GOAL OF THE EXERCISE :: The result should be the lines from the one holding "Visit the @DB_Out_Front" to the final line of the records, retyped exactly.

INFORMATION ::

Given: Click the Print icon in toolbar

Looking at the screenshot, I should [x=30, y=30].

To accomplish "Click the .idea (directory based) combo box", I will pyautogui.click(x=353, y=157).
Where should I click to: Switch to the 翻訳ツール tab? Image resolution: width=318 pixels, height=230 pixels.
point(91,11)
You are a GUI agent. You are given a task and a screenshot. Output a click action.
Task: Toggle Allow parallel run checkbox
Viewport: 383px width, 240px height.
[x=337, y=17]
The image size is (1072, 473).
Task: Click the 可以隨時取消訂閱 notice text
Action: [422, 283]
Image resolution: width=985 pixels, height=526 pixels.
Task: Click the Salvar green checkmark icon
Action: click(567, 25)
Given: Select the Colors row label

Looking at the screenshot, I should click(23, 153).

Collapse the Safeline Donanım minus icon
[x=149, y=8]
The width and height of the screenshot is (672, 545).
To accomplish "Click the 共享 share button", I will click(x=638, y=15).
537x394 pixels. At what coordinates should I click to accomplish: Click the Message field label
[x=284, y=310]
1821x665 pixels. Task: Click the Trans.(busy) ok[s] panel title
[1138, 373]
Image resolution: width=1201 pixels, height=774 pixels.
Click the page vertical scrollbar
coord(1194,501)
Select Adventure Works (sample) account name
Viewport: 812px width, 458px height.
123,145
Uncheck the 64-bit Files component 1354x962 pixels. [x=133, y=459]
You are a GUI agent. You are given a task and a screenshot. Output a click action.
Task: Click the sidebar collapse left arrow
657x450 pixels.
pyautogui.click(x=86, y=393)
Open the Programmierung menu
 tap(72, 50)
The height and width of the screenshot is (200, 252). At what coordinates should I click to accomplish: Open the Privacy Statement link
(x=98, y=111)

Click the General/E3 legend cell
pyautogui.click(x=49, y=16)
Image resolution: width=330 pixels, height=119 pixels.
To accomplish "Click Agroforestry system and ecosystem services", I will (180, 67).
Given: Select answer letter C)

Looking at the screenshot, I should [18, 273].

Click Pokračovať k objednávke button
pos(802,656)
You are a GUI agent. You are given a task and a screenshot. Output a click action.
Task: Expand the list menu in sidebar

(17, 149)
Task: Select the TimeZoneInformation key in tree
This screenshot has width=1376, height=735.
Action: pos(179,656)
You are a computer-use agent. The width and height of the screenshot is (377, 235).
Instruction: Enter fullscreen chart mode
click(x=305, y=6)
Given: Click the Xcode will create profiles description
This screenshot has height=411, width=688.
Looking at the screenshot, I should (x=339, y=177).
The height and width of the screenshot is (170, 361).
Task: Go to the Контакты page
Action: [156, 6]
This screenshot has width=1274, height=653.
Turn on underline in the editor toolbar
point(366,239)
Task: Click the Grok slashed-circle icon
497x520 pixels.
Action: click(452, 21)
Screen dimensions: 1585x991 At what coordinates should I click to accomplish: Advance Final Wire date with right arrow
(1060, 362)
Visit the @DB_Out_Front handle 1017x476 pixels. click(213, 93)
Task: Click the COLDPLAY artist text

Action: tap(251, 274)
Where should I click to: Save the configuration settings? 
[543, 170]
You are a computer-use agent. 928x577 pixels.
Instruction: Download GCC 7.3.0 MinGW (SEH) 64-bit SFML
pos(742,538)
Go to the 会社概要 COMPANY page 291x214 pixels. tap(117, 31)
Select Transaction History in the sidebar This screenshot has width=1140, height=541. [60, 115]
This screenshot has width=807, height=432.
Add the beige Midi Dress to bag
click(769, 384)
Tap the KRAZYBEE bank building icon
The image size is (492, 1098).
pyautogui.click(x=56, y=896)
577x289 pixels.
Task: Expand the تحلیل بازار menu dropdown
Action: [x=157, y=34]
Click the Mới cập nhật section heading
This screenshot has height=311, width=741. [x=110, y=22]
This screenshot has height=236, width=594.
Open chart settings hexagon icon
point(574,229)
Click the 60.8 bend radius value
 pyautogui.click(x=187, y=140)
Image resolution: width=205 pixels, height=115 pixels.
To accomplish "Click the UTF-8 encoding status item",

ANSWER BELOW ::
Visit the @DB_Out_Front handle 1017x476 pixels. click(213, 93)
Task: Click the COLDPLAY artist text

Action: tap(251, 274)
Where should I click to: Save the configuration settings? 
[543, 170]
You are a computer-use agent. 928x577 pixels.
Instruction: Download GCC 7.3.0 MinGW (SEH) 64-bit SFML
pos(742,538)
Go to the 会社概要 COMPANY page 291x214 pixels. tap(117, 31)
Select Transaction History in the sidebar This screenshot has width=1140, height=541. [60, 115]
This screenshot has width=807, height=432.
Add the beige Midi Dress to bag
click(769, 384)
Tap the KRAZYBEE bank building icon
The image size is (492, 1098).
pyautogui.click(x=56, y=896)
577x289 pixels.
Task: Expand the تحلیل بازار menu dropdown
Action: [x=157, y=34]
Click the Mới cập nhật section heading
This screenshot has height=311, width=741. [x=110, y=22]
This screenshot has height=236, width=594.
Open chart settings hexagon icon
point(574,229)
Click the 60.8 bend radius value
 pyautogui.click(x=187, y=140)
Image resolution: width=205 pixels, height=115 pixels.
To accomplish "Click the UTF-8 encoding status item",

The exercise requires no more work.